====== Information supplied

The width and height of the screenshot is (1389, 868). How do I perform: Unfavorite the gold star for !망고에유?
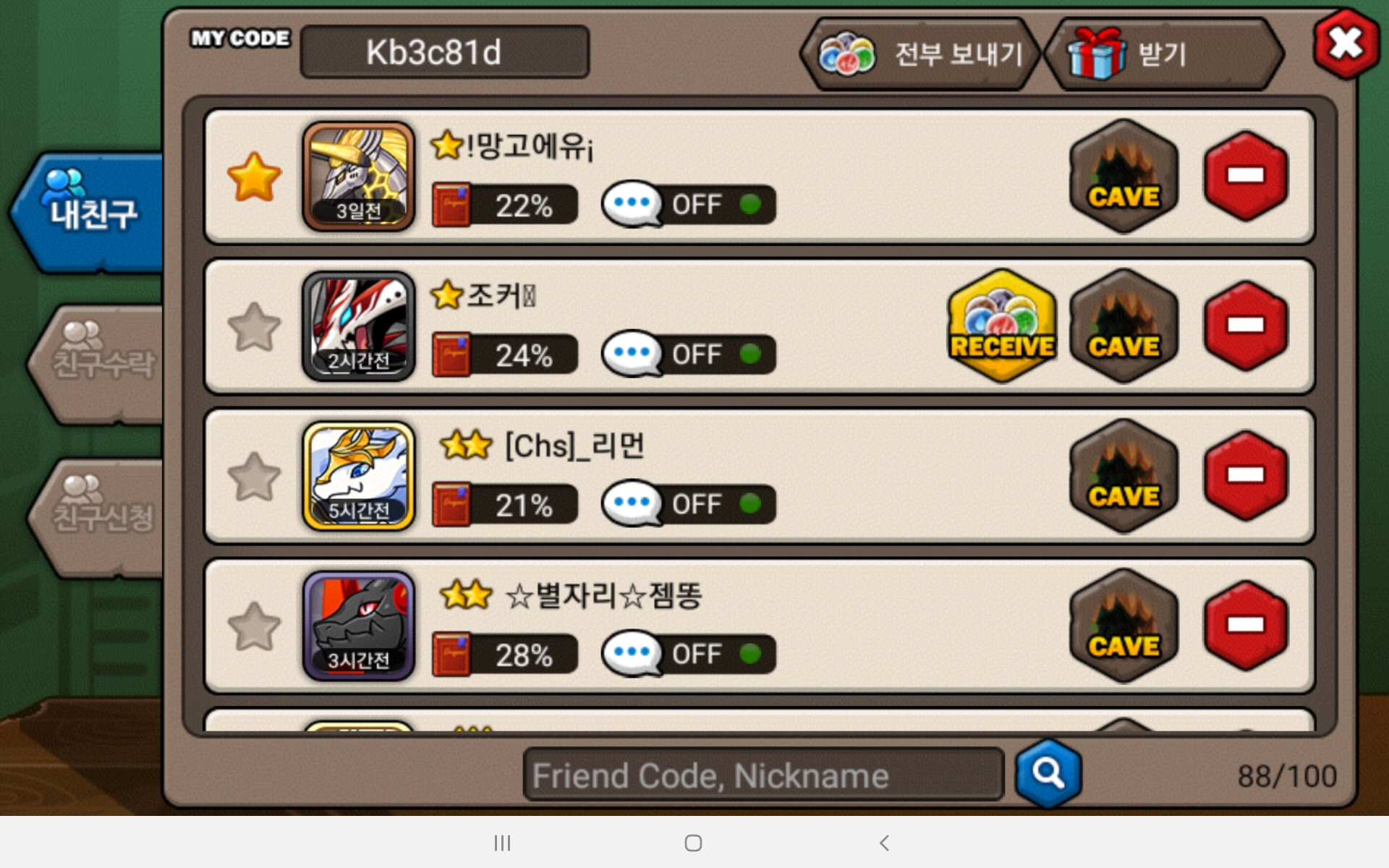tap(254, 176)
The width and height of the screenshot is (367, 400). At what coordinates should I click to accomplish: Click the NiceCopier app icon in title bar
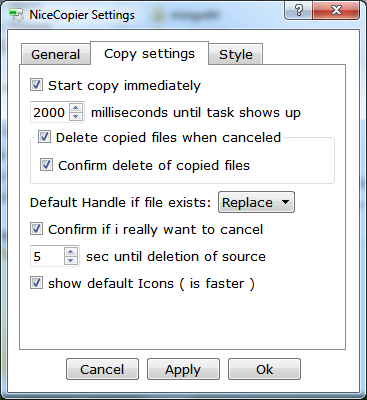point(16,15)
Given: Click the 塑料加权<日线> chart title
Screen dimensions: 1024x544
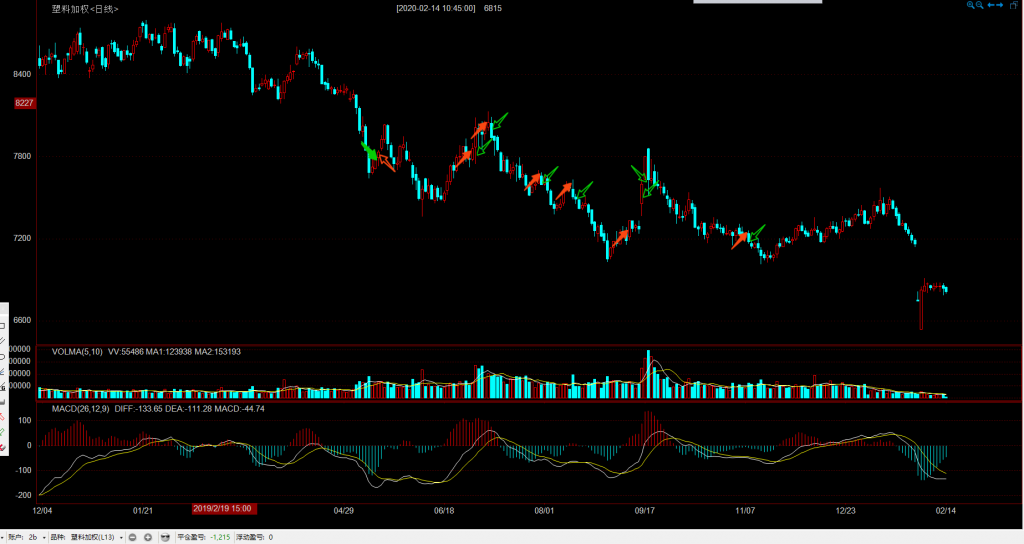Looking at the screenshot, I should [x=84, y=9].
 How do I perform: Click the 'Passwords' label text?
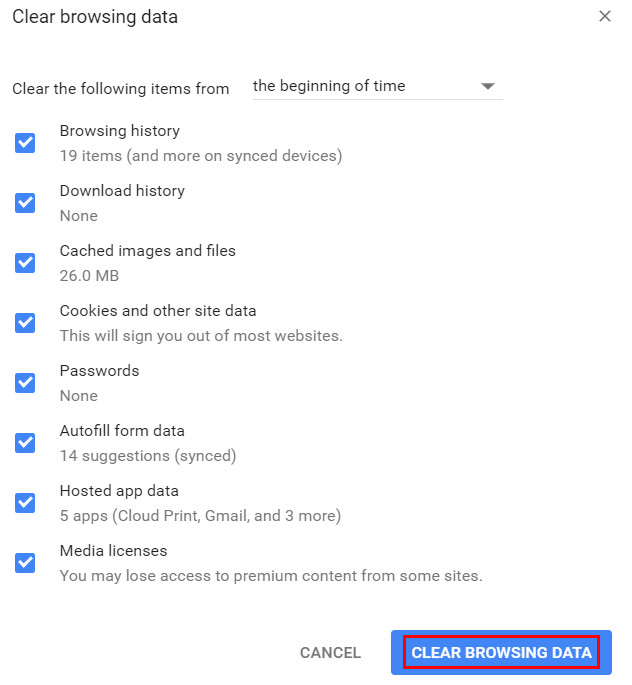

============

(Requirement)
Copy these entries precisely and drop any picture.

(Response to the exercise)
The width and height of the screenshot is (1389, 868). How do I perform: Unfavorite the gold star for !망고에유?
tap(254, 176)
The width and height of the screenshot is (367, 400). At what coordinates should I click to accomplish: Click the NiceCopier app icon in title bar
point(16,15)
Given: Click the 塑料加权<日线> chart title
Screen dimensions: 1024x544
Looking at the screenshot, I should [x=84, y=9].
 How do I perform: Click the 'Passwords' label text?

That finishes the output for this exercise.